▶ WHAT IS REQUIRED
Print the records below exactly as they appear, from the line with "The height and width of the screenshot is (1080, 1920). Identify" to the line with "In order to click on the small".

####################

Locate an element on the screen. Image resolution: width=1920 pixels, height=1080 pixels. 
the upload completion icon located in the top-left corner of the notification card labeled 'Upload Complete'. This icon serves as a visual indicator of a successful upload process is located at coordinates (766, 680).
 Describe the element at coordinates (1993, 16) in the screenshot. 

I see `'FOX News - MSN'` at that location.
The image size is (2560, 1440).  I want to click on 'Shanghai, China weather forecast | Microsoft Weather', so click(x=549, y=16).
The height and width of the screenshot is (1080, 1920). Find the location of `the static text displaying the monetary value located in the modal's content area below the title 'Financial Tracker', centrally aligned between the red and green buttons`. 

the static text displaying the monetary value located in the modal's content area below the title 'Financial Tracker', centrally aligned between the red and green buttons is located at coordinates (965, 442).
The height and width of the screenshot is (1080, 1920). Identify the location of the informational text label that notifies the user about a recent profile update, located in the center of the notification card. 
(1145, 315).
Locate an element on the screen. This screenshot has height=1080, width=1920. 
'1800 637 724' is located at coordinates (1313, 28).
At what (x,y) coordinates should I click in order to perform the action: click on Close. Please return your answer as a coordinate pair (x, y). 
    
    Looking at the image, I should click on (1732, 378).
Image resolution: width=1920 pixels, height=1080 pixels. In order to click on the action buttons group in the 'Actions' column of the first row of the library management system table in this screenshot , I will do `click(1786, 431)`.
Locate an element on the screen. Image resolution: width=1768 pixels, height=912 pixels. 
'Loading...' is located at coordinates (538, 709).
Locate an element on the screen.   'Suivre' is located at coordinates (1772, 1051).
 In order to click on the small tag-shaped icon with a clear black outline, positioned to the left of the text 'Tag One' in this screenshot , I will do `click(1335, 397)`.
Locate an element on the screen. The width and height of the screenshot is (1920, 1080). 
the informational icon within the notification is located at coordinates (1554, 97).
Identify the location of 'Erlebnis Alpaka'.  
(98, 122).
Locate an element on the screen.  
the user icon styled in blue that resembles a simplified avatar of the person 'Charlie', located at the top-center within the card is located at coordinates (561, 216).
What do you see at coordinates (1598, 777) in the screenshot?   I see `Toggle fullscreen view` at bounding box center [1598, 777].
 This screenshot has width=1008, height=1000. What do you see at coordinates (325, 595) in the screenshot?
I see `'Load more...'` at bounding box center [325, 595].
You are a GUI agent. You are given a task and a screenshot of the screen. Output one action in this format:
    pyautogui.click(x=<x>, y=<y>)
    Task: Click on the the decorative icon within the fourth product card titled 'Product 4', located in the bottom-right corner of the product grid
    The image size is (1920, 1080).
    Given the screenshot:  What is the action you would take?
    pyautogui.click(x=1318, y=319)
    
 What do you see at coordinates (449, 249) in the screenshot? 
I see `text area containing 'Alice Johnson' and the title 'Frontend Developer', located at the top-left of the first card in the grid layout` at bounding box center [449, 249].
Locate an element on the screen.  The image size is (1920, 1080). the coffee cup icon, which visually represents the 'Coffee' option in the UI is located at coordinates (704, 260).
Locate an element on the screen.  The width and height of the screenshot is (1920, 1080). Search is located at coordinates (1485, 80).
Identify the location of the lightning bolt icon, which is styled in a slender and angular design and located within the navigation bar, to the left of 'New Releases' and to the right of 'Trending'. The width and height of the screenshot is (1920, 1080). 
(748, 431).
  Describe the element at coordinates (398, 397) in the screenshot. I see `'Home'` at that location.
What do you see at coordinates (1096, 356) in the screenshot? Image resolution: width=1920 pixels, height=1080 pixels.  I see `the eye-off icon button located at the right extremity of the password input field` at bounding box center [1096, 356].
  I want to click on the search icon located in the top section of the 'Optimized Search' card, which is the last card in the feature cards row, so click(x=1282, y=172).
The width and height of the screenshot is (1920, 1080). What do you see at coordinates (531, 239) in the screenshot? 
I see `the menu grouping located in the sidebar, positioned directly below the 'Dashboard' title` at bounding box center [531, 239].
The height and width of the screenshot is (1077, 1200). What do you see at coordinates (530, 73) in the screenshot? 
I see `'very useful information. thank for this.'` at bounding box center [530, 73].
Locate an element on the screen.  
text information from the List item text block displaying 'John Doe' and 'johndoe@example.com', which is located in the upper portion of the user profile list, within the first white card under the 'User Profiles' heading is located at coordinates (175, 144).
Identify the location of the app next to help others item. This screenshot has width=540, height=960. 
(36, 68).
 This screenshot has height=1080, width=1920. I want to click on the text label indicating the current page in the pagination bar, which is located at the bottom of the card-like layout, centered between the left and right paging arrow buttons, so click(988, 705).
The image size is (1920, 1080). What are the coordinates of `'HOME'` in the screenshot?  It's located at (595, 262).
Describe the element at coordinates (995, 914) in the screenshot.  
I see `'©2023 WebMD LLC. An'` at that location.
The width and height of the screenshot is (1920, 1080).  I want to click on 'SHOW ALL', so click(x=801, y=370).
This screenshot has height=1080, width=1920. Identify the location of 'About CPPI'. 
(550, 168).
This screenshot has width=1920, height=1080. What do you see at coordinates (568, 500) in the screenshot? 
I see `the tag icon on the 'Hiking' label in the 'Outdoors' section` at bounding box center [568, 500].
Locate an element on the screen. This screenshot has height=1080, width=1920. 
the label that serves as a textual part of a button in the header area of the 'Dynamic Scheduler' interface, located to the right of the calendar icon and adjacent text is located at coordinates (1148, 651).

####################

▶ RESPONSE BELOW
The height and width of the screenshot is (1080, 1920). Identify the location of the informational text label that notifies the user about a recent profile update, located in the center of the notification card. 
(1145, 315).
Locate an element on the screen. This screenshot has height=1080, width=1920. 
'1800 637 724' is located at coordinates (1313, 28).
At what (x,y) coordinates should I click in order to perform the action: click on Close. Please return your answer as a coordinate pair (x, y). 
    
    Looking at the image, I should click on (1732, 378).
Image resolution: width=1920 pixels, height=1080 pixels. In order to click on the action buttons group in the 'Actions' column of the first row of the library management system table in this screenshot , I will do `click(1786, 431)`.
Locate an element on the screen. Image resolution: width=1768 pixels, height=912 pixels. 
'Loading...' is located at coordinates (538, 709).
Locate an element on the screen.   'Suivre' is located at coordinates (1772, 1051).
 In order to click on the small tag-shaped icon with a clear black outline, positioned to the left of the text 'Tag One' in this screenshot , I will do `click(1335, 397)`.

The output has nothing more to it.